Find every line in the records that contains the string "Where", with uppercase and lowercase treated as different, and copy each of those lines.

>> Begin

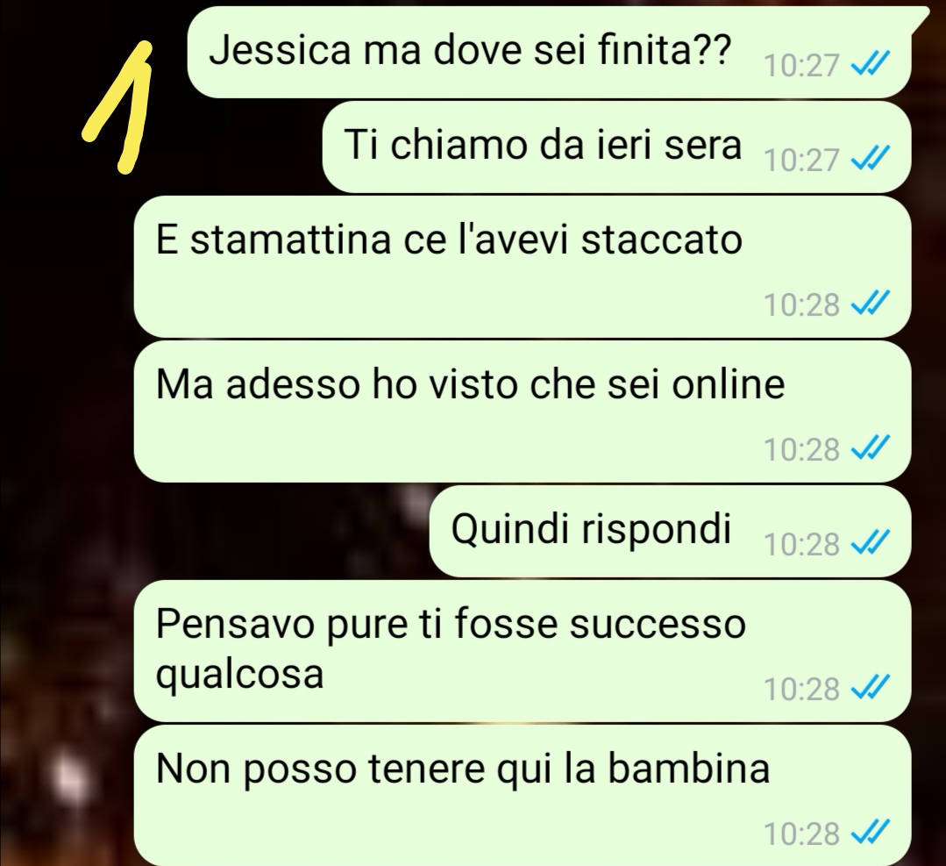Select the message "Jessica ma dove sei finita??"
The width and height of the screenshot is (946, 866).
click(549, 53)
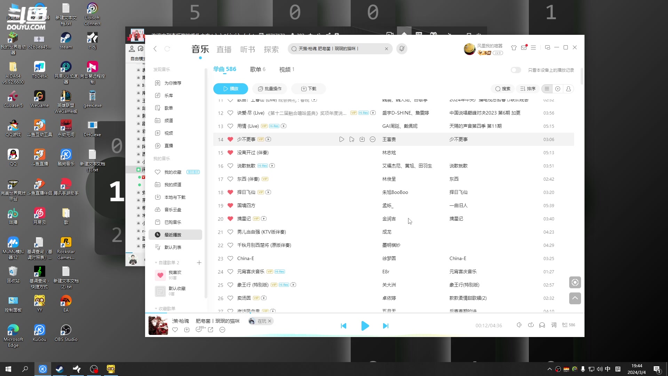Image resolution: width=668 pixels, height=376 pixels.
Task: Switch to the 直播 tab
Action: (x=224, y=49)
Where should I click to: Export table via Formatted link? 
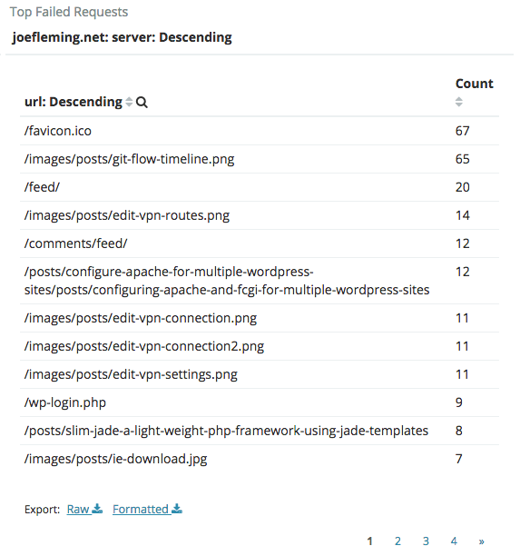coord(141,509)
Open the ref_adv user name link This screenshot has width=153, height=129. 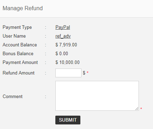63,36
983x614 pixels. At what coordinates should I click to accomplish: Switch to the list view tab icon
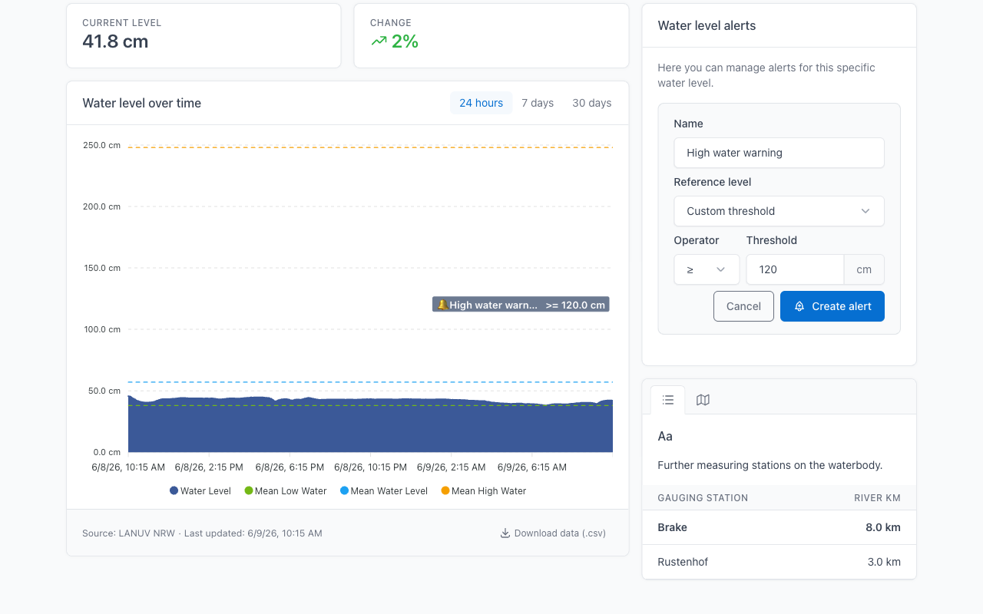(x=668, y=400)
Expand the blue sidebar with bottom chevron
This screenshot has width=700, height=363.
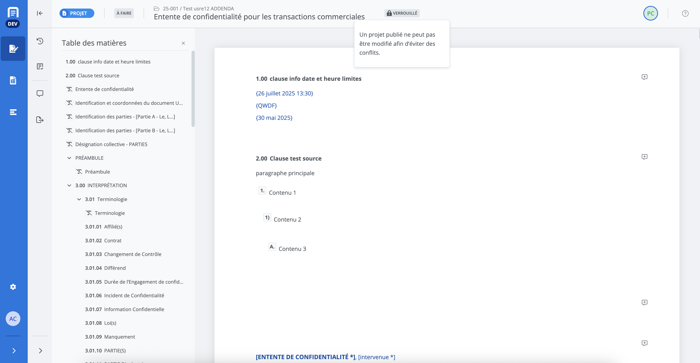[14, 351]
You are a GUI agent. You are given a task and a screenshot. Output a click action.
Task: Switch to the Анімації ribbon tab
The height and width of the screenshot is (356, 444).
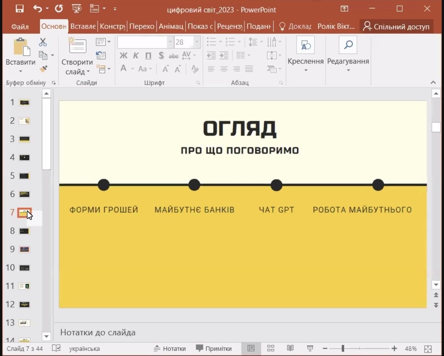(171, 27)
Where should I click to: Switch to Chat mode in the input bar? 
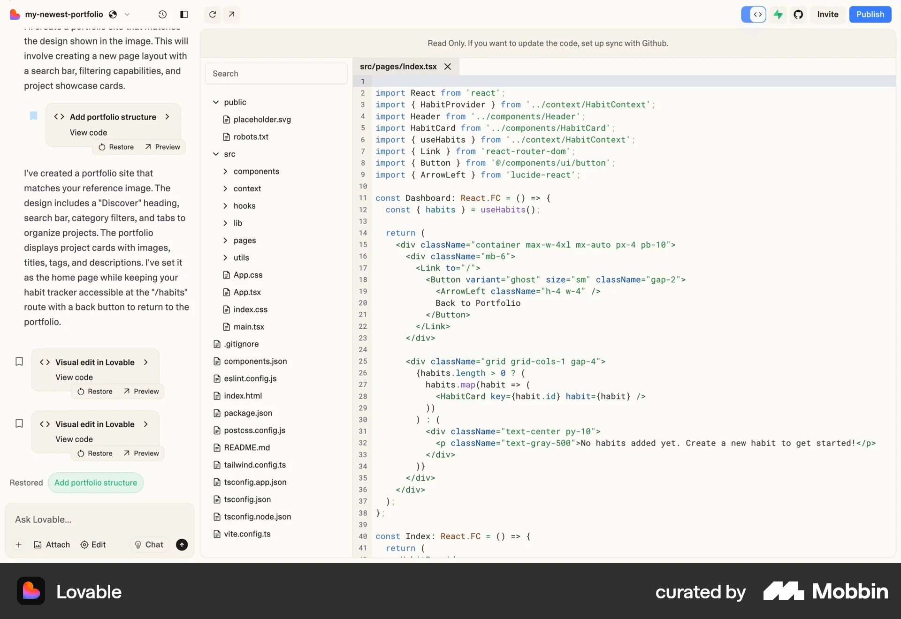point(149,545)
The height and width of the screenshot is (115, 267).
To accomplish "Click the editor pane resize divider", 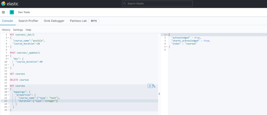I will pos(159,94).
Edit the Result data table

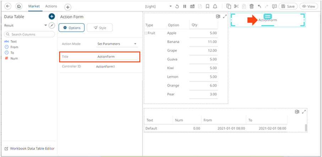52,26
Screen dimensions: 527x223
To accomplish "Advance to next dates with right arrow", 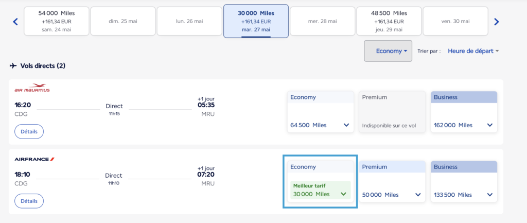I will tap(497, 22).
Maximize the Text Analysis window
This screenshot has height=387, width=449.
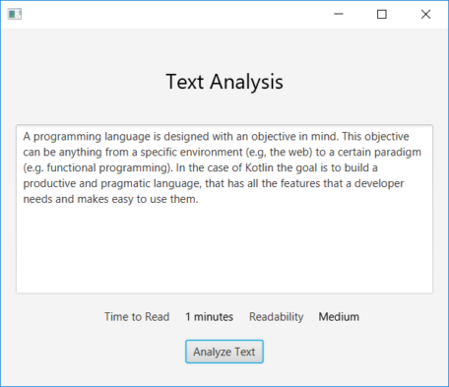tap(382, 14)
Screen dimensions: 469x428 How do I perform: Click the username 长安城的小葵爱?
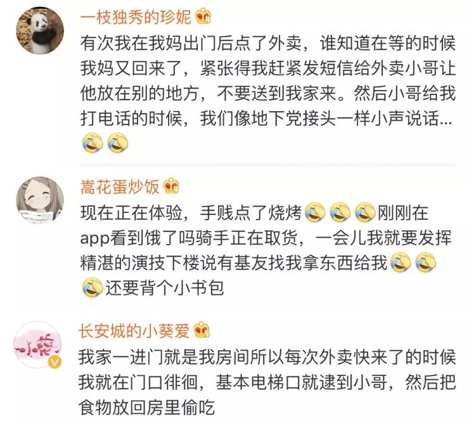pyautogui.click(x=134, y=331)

>> End

● Problem solution:
Where should I click to: Export table via Formatted link? 
Where should I click to: Switch to Chat mode in the input bar? 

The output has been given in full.